A key shared point is that the conflict is not only about events but about what kind of Messiah-story the disciples expect. Peter’s reaction shows that suffering and rejection are not what he thinks should happen.
Where interpretation differs
Who/what “Son of Man” highlights here. Some readers treat it mainly as Jesus’ way of speaking about himself, stressing his role and authority. Others hear stronger echoes of a biblical figure representing God’s appointed ruler, so the title carries extra weight: the one destined for honor is the one headed toward suffering.
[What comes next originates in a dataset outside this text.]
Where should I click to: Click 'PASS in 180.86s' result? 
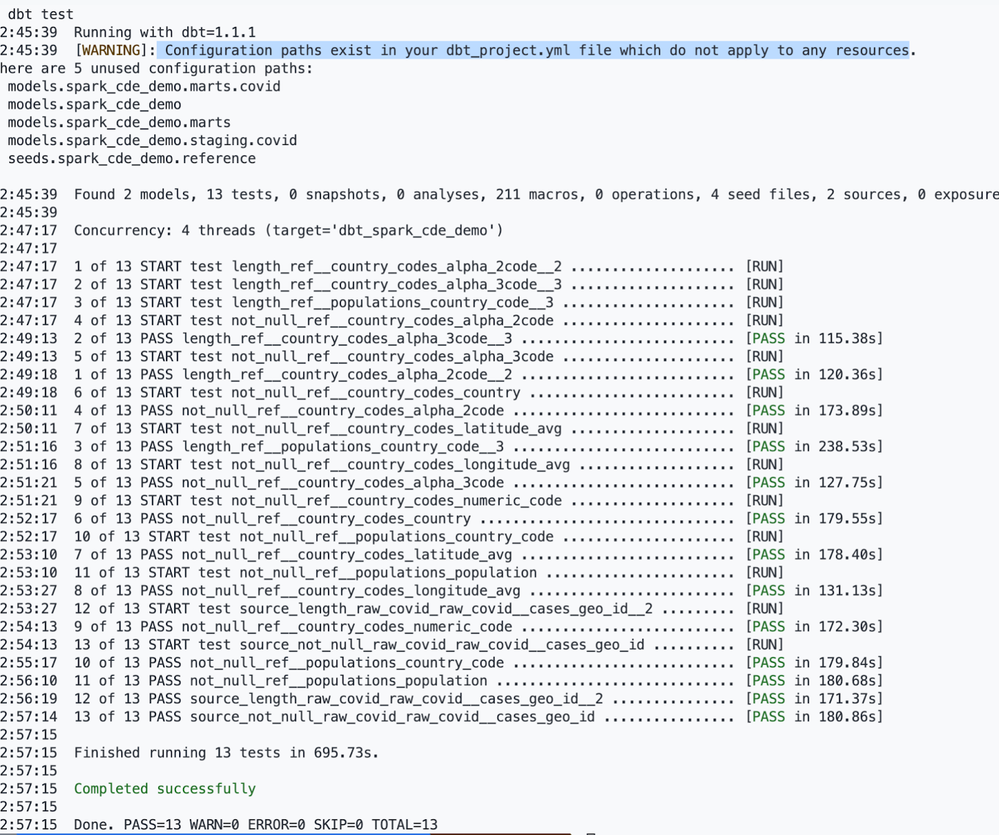[814, 717]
How strong “must” is in “must suffer.” Some take it as a firm divine necessity: this path is what God intends. Others hear it as a practical inevitability given the coming clash with powerful leaders. Many combine both: what leaders will do is real, and Jesus frames it as part of God’s plan.
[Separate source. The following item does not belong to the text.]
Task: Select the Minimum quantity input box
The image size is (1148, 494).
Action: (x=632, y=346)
What Jesus means by calling Peter “Satan.” Some take it as identifying Peter, in that moment, as an opponent playing the role of “adversary” by trying to divert Jesus. Others think it implies a deeper spiritual temptation behind Peter’s words, even if Peter himself is not portrayed as intentionally evil.
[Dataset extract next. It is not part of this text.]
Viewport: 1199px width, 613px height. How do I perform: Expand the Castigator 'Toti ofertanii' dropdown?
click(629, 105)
Why the disagreement exists
The passage is compact and uses loaded terms (“Son of Man,” “must,” “Satan,” “things of God”). Mark does not pause to define them here, so interpreters weigh how much background from Scripture and the wider Gospel should be read into each term.
What this passage clearly contributes
Explicitly, the text presents Jesus’ suffering, death, and resurrection as central to his mission and as something he wants disciples to understand in advance. It also shows that a well-meaning attempt to steer Jesus away from suffering is treated as fundamentally misaligned with “the things of God.” The public correction indicates the issue is bigger than Peter’s private misunderstanding; it is a core lesson for the whole disciple group about how to interpret Jesus’ identity and path.